While it was possible to buy a new W-body late-1980s/early-1990s Lumina, Cutlass Supreme, or Grand Prix with a five-speed manual transmission, almost nobody did so. These cars have become pretty rare by now, so the chances of finding a five-speed Grand Prix in the junkyard are about the same as finding a five-speed BMW 7-Series; it’s possible, but not likely.

Here’s an ’89 coupe I found in a Denver yard last week.

In 1989, the manual transmission was available only in a Grand Prix equipped with the 2.8-liter V-6 engine. If you got the 3.1, your transmission had to be an automatic.

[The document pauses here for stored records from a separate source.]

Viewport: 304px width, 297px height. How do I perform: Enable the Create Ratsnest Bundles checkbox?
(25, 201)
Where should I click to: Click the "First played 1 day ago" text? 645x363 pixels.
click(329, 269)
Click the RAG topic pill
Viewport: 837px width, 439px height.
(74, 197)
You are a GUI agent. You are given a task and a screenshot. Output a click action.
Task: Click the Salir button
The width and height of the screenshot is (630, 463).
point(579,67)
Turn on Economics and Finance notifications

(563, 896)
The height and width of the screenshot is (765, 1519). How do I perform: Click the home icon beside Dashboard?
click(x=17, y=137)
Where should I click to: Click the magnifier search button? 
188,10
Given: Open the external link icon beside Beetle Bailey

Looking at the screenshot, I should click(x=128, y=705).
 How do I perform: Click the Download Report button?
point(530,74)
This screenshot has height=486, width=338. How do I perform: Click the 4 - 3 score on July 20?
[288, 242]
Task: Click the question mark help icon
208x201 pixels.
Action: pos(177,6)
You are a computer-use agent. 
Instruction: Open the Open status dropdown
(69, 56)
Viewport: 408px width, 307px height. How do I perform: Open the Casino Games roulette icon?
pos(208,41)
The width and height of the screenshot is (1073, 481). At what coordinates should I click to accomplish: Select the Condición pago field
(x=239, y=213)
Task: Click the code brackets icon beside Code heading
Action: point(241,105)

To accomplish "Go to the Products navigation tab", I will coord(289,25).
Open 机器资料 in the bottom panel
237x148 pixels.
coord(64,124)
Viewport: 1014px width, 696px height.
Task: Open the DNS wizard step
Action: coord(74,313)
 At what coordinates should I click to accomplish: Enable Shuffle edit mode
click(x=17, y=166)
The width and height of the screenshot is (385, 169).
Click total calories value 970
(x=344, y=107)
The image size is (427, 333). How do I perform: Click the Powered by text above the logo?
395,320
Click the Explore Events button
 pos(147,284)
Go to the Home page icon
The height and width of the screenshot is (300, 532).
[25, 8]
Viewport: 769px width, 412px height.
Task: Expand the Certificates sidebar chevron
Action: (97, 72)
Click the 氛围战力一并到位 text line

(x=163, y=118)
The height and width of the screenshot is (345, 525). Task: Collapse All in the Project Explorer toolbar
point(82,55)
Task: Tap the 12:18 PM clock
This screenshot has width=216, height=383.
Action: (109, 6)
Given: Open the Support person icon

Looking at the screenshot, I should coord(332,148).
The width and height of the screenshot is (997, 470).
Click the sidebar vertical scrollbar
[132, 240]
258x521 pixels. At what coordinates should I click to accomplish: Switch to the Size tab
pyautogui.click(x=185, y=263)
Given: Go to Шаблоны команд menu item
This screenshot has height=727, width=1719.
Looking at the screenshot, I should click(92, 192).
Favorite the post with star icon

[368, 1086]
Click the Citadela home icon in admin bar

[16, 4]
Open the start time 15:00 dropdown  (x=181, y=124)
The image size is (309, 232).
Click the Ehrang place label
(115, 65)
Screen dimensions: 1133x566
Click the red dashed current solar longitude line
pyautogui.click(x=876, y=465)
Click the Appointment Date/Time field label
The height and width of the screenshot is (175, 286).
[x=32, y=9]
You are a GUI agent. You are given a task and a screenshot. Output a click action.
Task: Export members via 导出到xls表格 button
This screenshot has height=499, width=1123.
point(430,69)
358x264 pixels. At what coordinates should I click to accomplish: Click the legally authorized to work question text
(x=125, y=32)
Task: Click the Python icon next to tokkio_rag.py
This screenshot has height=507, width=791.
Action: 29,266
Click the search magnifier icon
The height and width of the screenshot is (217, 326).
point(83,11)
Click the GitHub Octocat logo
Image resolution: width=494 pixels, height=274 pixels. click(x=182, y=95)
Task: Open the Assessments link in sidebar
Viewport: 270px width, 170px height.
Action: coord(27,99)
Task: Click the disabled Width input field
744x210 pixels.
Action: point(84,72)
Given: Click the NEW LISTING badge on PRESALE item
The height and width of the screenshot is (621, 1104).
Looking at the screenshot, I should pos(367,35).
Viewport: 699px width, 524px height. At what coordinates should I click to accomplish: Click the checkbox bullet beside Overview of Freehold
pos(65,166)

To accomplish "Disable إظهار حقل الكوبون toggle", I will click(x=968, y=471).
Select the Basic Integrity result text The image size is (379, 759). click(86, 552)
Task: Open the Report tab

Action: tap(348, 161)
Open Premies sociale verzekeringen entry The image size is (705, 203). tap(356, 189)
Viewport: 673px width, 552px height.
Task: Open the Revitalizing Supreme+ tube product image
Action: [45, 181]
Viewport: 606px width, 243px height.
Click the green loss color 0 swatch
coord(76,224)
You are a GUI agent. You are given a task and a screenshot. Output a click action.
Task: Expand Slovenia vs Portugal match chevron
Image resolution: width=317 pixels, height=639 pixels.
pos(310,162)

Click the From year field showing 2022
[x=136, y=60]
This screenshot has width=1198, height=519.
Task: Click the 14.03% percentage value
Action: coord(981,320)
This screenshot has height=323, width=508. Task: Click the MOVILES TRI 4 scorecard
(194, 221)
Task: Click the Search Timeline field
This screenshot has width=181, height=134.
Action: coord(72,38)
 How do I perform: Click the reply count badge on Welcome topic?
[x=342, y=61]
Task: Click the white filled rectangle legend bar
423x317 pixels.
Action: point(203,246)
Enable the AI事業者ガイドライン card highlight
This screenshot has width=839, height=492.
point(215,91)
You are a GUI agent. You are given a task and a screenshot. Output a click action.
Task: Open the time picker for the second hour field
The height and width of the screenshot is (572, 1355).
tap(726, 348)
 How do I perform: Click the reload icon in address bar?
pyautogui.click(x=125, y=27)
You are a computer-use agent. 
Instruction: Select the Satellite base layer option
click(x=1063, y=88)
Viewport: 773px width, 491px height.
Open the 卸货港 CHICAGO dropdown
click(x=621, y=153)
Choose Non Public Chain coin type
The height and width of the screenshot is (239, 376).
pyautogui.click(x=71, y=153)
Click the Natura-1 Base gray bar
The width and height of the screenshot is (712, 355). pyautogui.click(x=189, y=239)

This one has those pop-out cassette-tape holders that were so popular in the 1980s.

The combination lock on the Grand Prix’s glovebox probably encouraged many a thief to tear the entire dash off the car with a pry bar.

The Colorado sun has been rough on this car’s upholstery.

From air dam to tailpipe, the ’89 Grand Prix is guaranteed to excite! Note the woman using her futuristic car phone in this ad.

Poised and precise. Swift and confident.

The Grand Prix sport sedan is “the most eagerly awaited driver’s sedan in Pontiac history.”

Murilee Martin
Murilee Martin

Writer d'Elegance Brougham Landau.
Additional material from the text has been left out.